- [How to complete this task]: Please return the lines below verbatim, beginning at the one that has "Après une classe préparatoire EC" and stopping after the one that has "Master Grande Ecole (40, 2236)", and add no other lines.

Saved data entries
--------------------------------------------------

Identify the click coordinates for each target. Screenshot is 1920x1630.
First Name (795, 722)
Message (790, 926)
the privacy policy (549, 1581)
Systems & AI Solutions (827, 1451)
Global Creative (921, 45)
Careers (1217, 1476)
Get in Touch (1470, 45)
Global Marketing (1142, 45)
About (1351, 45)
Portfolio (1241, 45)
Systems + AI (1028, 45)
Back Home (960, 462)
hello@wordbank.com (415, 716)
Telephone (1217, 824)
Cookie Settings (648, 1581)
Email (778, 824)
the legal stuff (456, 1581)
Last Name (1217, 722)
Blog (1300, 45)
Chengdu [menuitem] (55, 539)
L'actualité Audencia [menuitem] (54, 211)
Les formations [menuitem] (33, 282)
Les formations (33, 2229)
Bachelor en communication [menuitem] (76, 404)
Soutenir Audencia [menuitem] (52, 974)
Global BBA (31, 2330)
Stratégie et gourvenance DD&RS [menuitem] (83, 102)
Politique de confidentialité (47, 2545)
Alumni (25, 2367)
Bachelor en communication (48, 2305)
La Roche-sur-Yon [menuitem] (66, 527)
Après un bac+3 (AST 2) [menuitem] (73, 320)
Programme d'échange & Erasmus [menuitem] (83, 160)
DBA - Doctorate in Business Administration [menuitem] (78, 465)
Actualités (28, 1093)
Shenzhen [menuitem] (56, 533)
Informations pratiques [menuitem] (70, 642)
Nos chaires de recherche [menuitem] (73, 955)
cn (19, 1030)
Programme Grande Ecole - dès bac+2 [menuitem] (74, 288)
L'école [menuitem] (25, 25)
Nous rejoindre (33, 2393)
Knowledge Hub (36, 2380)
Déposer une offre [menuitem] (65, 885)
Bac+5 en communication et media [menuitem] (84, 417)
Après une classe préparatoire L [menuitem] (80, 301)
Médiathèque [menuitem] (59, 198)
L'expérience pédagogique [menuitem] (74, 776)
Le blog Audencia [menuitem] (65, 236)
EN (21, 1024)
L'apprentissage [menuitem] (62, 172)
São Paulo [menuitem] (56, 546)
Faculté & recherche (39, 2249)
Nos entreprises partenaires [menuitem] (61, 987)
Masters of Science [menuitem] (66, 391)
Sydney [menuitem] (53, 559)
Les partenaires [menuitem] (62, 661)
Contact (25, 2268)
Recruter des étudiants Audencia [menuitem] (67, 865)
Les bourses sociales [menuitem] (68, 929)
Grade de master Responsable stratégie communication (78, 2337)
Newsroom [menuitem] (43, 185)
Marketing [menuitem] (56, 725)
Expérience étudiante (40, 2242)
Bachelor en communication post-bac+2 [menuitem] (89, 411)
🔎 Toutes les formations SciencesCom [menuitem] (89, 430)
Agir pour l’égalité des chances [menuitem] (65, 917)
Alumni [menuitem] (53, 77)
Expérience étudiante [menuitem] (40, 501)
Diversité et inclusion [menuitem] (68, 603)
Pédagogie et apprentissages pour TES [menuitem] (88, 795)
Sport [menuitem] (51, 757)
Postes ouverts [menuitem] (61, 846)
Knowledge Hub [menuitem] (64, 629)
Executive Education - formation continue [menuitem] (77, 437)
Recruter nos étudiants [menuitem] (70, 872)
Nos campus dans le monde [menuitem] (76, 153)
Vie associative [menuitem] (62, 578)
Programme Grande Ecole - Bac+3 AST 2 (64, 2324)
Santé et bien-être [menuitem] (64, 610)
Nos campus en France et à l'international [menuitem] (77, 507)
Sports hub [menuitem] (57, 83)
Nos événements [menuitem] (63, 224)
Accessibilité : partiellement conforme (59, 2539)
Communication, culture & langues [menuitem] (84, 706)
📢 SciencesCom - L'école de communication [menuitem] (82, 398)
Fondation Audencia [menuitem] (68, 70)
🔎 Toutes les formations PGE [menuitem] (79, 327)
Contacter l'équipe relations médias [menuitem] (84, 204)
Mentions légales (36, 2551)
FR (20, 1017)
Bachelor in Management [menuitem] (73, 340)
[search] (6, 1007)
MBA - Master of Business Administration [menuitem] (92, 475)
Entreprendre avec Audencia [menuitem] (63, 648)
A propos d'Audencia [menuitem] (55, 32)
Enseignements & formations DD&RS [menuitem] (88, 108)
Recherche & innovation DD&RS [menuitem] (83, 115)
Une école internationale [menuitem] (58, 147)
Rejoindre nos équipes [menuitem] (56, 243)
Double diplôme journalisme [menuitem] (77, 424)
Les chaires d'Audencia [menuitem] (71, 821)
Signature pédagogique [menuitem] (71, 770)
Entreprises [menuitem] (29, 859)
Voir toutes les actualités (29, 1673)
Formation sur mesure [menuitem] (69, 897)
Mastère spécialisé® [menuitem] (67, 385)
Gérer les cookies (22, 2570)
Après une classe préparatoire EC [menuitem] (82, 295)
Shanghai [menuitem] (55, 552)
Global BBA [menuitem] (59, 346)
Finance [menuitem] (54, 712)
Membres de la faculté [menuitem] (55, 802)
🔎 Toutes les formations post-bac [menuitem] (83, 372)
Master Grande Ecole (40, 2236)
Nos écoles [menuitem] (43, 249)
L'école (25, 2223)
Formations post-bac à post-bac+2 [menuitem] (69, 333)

--------------------------------------------------

- [Finished exercise]:
Après une classe préparatoire EC [menuitem] (82, 295)
Shanghai [menuitem] (55, 552)
Global BBA [menuitem] (59, 346)
Finance [menuitem] (54, 712)
Membres de la faculté [menuitem] (55, 802)
🔎 Toutes les formations post-bac [menuitem] (83, 372)
Master Grande Ecole (40, 2236)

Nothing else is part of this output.